Bagaimana mengenali kehendak Tuhan atas pergumulan dan pilihan hidup?
Apakah itu seperti menyerahkan sebuah perhelatan ke Event Organizer?
Kita membayar Tuhan melalui amal ibadah, penyembahan, hidup kudus; untuk dapat menuntut Tuhan membereskan semua urusan, kegalauan, permasalahan hidup?
Ataukah seperti seorang pencopet yang mengangkat dua tangannya ketika diteriakin polisi: Menyerah!!!

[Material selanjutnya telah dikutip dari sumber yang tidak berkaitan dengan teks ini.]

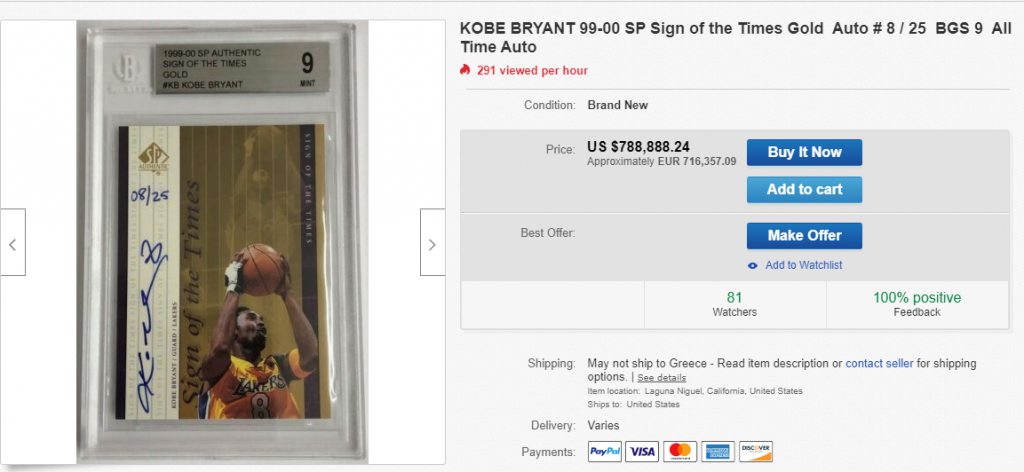The image size is (1024, 472).
Task: Expand shipping See details link
Action: click(x=662, y=378)
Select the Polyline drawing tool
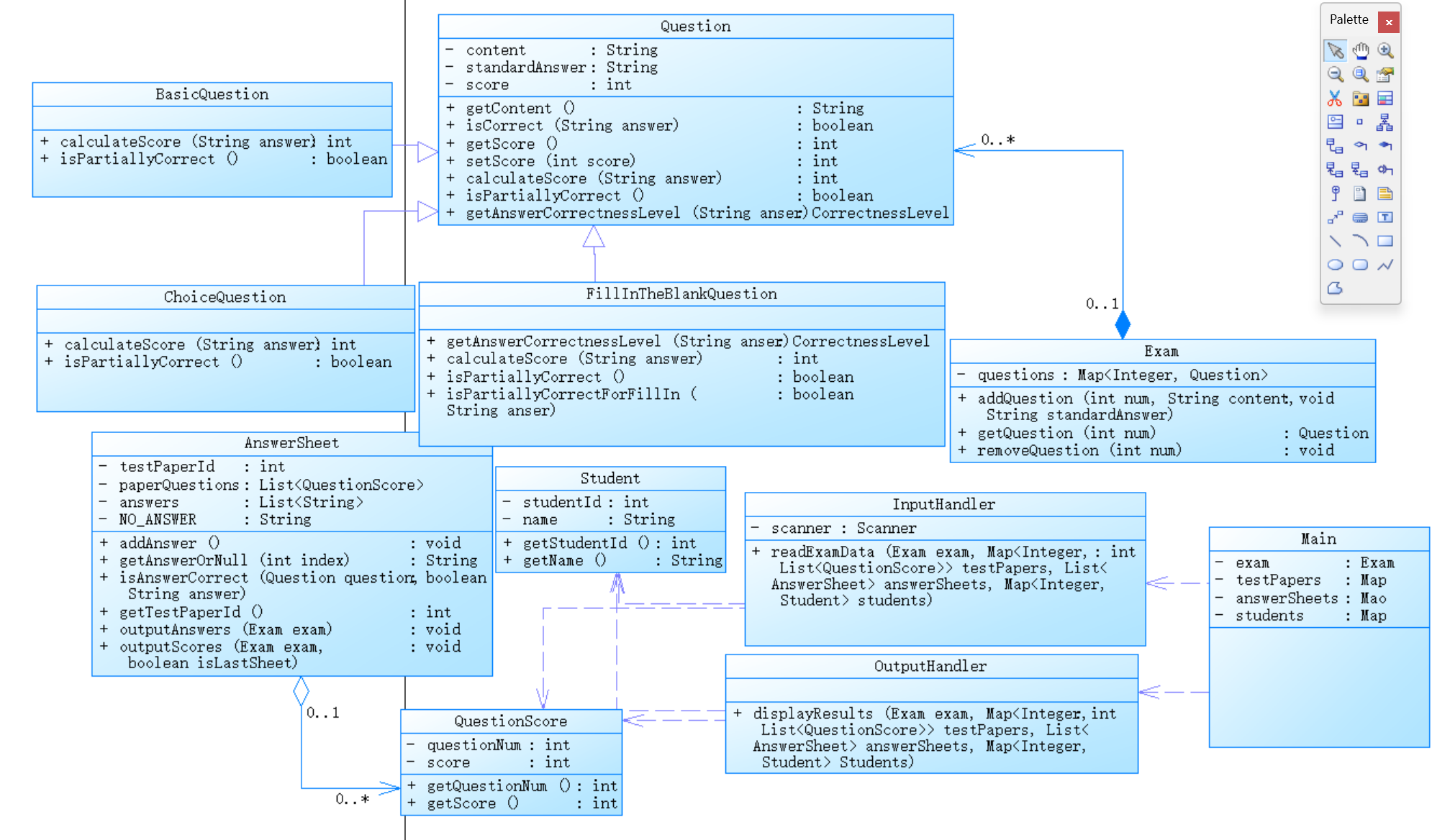The height and width of the screenshot is (840, 1432). pyautogui.click(x=1385, y=265)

Seorang teman: Lastri pernah bercerita tentang bagaimana seseorang menyertakan Tuhan dalam setiap aspek kehidupannya.
Sebut saja namanya Joko
Setiap (misalnya) naik bis kota, Joko selalu berusaha ada satu bangku kosong disebelahnya. Bila perlu dia bersedia membayar untuk bangku yang ‘kosong’ itu.
Suatu kali kondektur hanya menarik karcis satu orang.
Ketika turun dari bis, dia berdoa, ‘Tuhan, kondekturnya baik hati ya! Kita naik berdua hanya disuruh bayar satu’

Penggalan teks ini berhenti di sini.